--- EXTRACTED MATERIAL Enclosed Below ---

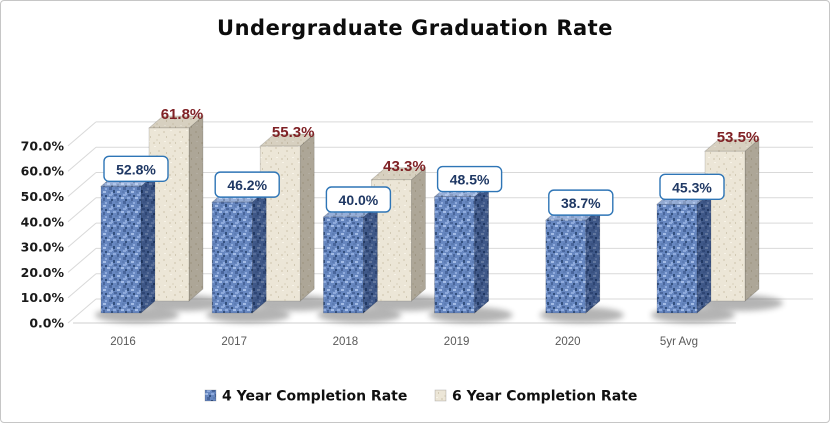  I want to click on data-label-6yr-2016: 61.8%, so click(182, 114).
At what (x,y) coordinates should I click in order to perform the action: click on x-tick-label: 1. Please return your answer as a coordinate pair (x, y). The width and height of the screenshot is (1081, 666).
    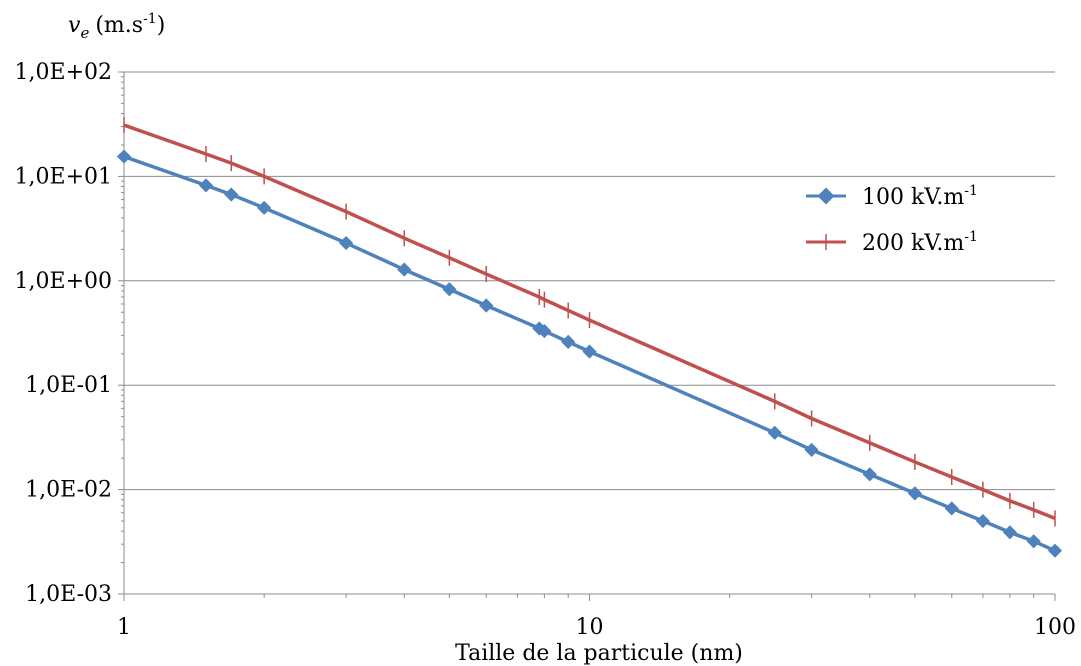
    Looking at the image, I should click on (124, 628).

--- End of Enclosed EXTRACTED MATERIAL ---
--- EXTRACTED MATERIAL Enclosed Below ---

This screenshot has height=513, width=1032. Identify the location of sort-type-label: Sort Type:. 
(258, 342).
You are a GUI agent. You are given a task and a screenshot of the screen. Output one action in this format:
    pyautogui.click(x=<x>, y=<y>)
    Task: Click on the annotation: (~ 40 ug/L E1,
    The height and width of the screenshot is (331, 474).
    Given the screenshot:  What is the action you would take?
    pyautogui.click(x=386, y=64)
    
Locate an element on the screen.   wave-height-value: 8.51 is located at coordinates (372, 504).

--- End of Enclosed EXTRACTED MATERIAL ---

> _TO DO_: Copy out every line of the items above that contains the string "height". Matching is case-sensitive.

> _SOLUTION FOR THIS PROBLEM_:
At what (x,y) coordinates should I click in order to perform the action: click on x-tick-label: 1. Please return your answer as a coordinate pair (x, y). The width and height of the screenshot is (1081, 666).
This screenshot has height=513, width=1032. Identify the location of sort-type-label: Sort Type:. 
    The height and width of the screenshot is (331, 474).
Locate an element on the screen.   wave-height-value: 8.51 is located at coordinates (372, 504).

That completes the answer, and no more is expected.